Une innovation controversée pour détecter les mineurs

Meta, la maison mère de Facebook et Instagram, a annoncé le déploiement d'un système d'intelligence artificielle capable d'analyser la structure osseuse des utilisateurs pour détecter les comptes de mineurs. Cette technologie, déjà testée sur Instagram, est désormais étendue à Facebook afin d'intensifier la lutte contre les faux profils et de renforcer la sécurité des jeunes utilisateurs.

Comment fonctionne ce système ?

L'outil utilise des algorithmes d'apprentissage automatique pour examiner les images de profil et identifier les caractéristiques osseuses typiques des adolescents. Bien que les détails techniques restent confidentiels, Meta affirme que cette méthode permet de distinguer plus précisément les utilisateurs de moins de 18 ans des adultes.

Une réponse aux critiques sur la protection des mineurs

Cette initiative s'inscrit dans le cadre des efforts de Meta pour améliorer la sécurité en ligne des jeunes. En 2023, l'entreprise avait déjà renforcé ses systèmes de détection des comptes de mineurs, notamment en utilisant des algorithmes pour analyser les comportements et les interactions. Cependant, cette nouvelle approche suscite des questions sur la vie privée et l'éthique de l'utilisation de données biométriques sans consentement explicite.

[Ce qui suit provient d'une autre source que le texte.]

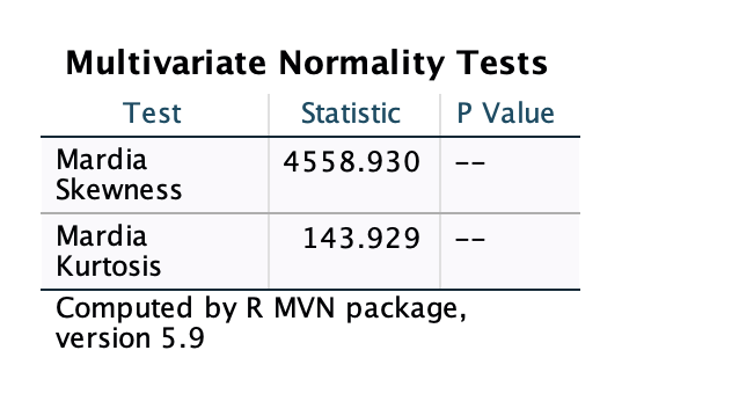
Task: Click the Statistic column header
Action: click(x=351, y=114)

Réactions et enjeux éthiques

Les associations de défense des droits numériques ont réagi avec prudence.

« L'analyse biométrique sans consentement clair est une violation potentielle du droit à la vie privée », a déclaré un porte-parole de l'association La Quadrature du Net. « Meta doit justifier la nécessité et la proportionnalité de cette technologie. »

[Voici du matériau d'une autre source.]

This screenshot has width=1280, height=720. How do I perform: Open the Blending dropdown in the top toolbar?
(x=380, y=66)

De son côté, Meta assure que les données biométriques ne sont pas stockées et que l'analyse est effectuée en temps réel, sans conservation des images. L'entreprise souligne également que cette mesure vise à protéger les mineurs des prédateurs en ligne et des contenus inappropriés.

Un déploiement progressif et des limites à considérer

Le système sera d'abord déployé aux États-Unis avant d'être étendu à d'autres régions. Cependant, plusieurs limites sont déjà identifiées :

  • Les algorithmes peuvent générer des erreurs, notamment pour les utilisateurs dont la structure osseuse est atypique.
  • Les personnes transgenres ou en transition peuvent être mal identifiées.
  • Les utilisateurs masquant leur visage (pour des raisons culturelles ou religieuses) pourraient être injustement ciblés.

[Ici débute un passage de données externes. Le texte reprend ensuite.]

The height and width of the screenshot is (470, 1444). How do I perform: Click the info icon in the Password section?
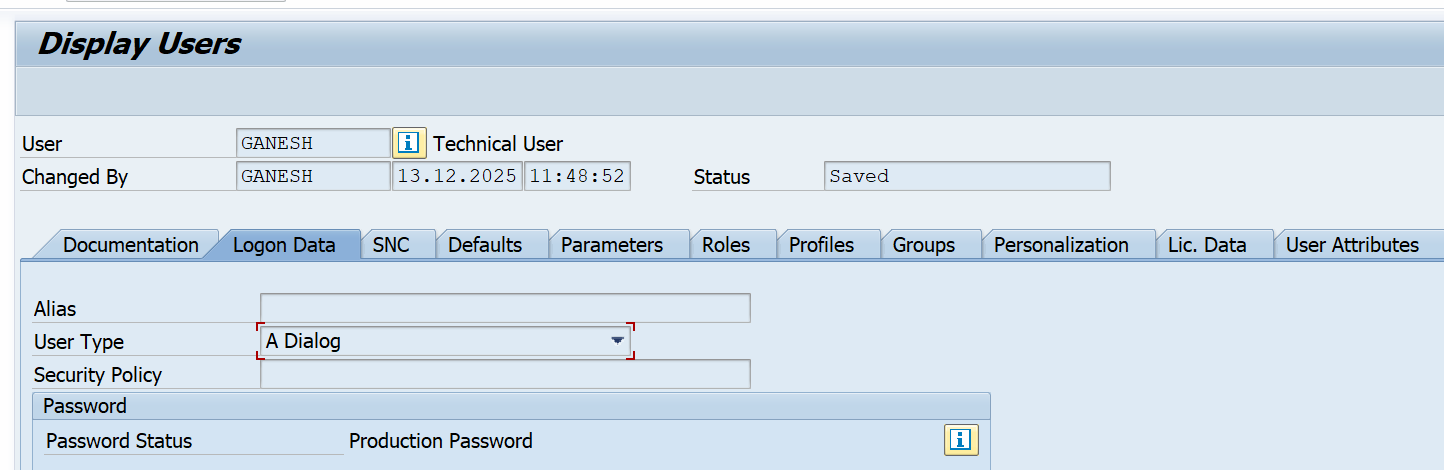(x=961, y=440)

Meta face aux défis de la modération automatisée

Cette annonce intervient alors que Meta est sous pression pour améliorer la modération de ses plateformes. En 2022, une étude avait révélé que Facebook et Instagram exposaient les jeunes à des contenus dangereux, comme des troubles alimentaires ou des discours de haine. Malgré les investissements dans l'IA, les critiques persistent quant à l'efficacité réelle de ces outils pour protéger les mineurs.

Pour l'instant, Meta n'a pas communiqué de calendrier précis pour le déploiement complet de cette technologie. Les utilisateurs peuvent cependant signaler eux-mêmes les comptes suspects via les outils de signalement existants.